However, we now urgently need to focus on how we tax companies for the use of self-employed labour and ‘workers’, which would mean closing the biggest loophole of all. By introducing the equivalent of Employer NICs for platforms or other companies contracting the self-employed or ‘workers’, the Chancellor could resolve the growing hole in public finances caused by the rise in atypical work.

Today’s draft bill reiterates the need for greater clarity on definitions of employment status. It echoes the Taylor Review’s recommendation that the legislation should emphasise the importance of control and supervision of workers by a company, rather than a narrow focus on substitution, in distinguishing between workers and the genuine self-employed.
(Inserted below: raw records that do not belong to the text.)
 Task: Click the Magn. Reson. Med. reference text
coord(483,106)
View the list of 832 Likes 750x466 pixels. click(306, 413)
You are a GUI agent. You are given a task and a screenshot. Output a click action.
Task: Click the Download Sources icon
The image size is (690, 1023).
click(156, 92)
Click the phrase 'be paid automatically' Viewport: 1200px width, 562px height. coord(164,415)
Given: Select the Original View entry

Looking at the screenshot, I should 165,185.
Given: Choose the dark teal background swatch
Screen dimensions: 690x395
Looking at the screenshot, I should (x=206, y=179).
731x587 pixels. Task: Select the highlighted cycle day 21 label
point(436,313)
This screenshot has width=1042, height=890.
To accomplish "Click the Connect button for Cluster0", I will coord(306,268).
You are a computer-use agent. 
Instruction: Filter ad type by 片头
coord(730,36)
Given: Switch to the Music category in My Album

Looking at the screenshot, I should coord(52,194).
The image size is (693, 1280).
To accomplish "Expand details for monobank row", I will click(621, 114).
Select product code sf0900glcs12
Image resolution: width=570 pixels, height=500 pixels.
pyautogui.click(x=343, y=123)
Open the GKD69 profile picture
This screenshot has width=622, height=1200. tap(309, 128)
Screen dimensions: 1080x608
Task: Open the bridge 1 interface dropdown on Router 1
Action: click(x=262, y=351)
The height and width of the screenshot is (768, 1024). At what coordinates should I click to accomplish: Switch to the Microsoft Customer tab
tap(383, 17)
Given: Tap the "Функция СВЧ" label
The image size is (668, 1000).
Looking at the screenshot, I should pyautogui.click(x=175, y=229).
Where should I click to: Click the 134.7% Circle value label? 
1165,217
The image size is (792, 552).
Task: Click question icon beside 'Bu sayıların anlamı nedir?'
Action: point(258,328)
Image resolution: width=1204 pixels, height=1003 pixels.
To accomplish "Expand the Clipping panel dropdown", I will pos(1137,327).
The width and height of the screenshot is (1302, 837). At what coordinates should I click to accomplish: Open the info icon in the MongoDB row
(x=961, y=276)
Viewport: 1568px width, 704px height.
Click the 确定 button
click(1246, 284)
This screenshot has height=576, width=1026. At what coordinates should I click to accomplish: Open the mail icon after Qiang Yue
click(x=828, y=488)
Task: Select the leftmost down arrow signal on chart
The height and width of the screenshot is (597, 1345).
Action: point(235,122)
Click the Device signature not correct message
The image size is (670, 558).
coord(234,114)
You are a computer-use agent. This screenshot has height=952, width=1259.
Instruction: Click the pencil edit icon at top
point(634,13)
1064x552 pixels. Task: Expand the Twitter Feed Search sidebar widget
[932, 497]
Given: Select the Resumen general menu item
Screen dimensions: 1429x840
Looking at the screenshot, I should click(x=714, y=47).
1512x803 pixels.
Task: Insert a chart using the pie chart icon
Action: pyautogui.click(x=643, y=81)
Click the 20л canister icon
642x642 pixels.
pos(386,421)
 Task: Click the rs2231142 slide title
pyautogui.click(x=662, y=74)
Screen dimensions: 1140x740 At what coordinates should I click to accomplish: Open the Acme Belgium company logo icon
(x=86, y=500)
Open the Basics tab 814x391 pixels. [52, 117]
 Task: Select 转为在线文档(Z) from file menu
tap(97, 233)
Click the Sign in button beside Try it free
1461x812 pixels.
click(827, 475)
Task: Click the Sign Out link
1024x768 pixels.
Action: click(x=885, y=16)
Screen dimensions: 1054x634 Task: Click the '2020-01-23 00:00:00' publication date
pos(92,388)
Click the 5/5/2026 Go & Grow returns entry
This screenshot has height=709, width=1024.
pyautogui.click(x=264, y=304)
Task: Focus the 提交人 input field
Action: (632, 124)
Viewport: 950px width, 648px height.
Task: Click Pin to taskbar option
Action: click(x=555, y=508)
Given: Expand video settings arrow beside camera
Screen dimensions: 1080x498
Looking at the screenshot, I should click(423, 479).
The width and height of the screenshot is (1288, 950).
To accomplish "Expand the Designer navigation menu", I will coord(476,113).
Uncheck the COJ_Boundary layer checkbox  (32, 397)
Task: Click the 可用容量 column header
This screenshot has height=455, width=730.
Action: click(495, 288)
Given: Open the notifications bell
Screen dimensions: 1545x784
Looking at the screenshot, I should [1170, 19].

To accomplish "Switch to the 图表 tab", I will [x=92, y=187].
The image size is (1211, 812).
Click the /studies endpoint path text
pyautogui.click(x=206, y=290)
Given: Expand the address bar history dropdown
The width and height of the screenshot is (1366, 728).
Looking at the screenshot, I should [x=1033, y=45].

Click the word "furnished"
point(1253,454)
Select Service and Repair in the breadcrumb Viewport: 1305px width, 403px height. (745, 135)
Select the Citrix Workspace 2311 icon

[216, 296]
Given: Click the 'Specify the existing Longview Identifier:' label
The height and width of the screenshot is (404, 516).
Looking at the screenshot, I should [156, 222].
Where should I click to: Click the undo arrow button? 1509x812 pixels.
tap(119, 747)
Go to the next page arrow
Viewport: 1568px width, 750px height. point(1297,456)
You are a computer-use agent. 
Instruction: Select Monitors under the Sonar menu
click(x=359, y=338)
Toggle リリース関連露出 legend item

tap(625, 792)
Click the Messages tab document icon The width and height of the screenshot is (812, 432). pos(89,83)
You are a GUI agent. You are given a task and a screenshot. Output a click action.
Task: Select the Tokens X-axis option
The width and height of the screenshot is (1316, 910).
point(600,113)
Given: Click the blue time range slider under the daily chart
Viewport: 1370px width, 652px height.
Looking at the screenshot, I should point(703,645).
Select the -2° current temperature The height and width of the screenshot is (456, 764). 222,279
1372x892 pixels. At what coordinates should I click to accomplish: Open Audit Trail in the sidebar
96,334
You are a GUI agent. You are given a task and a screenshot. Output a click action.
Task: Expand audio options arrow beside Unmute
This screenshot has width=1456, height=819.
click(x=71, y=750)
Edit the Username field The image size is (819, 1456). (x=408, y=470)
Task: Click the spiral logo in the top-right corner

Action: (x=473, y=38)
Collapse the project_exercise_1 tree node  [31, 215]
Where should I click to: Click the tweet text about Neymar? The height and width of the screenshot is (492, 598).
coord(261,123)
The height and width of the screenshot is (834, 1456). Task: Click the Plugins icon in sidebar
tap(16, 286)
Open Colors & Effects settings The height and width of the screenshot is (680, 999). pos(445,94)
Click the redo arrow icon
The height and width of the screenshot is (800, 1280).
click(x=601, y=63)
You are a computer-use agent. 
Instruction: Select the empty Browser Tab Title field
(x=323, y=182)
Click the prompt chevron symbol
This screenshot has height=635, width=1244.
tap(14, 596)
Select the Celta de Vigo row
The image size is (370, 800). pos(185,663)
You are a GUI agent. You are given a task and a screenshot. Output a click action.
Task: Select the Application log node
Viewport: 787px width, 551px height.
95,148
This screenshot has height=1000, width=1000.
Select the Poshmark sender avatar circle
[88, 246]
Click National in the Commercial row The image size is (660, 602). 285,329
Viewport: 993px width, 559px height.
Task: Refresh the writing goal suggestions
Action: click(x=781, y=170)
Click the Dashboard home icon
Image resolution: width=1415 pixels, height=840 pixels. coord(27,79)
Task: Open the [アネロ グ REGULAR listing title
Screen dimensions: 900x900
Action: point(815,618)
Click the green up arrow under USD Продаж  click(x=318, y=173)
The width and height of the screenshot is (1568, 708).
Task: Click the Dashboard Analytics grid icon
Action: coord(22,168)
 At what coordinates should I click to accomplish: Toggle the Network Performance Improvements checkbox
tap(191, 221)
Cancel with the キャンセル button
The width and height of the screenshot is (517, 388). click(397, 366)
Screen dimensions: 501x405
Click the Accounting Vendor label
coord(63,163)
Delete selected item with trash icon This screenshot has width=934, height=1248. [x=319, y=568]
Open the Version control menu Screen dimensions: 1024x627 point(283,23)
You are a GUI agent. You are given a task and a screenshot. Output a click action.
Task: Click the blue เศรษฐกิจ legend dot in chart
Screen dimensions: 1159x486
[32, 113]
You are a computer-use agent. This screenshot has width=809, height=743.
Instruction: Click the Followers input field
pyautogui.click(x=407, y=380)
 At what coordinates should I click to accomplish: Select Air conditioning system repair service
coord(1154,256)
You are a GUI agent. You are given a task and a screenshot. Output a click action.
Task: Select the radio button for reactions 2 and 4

In other words, the courts should make a call on whether someone is a ‘worker’ based on how controlling the business is being (by, for example, requiring the wearing of uniforms or intervening in how tasks are performed) rather than on whether a worker can find a friend to cover his or her gigs. If this were to be introduced, we might see Deliveroo riders also win the right to minimum wage and holiday alongside Uber drivers after recently losing their claim on the basis that they have the ability to substitute their labour.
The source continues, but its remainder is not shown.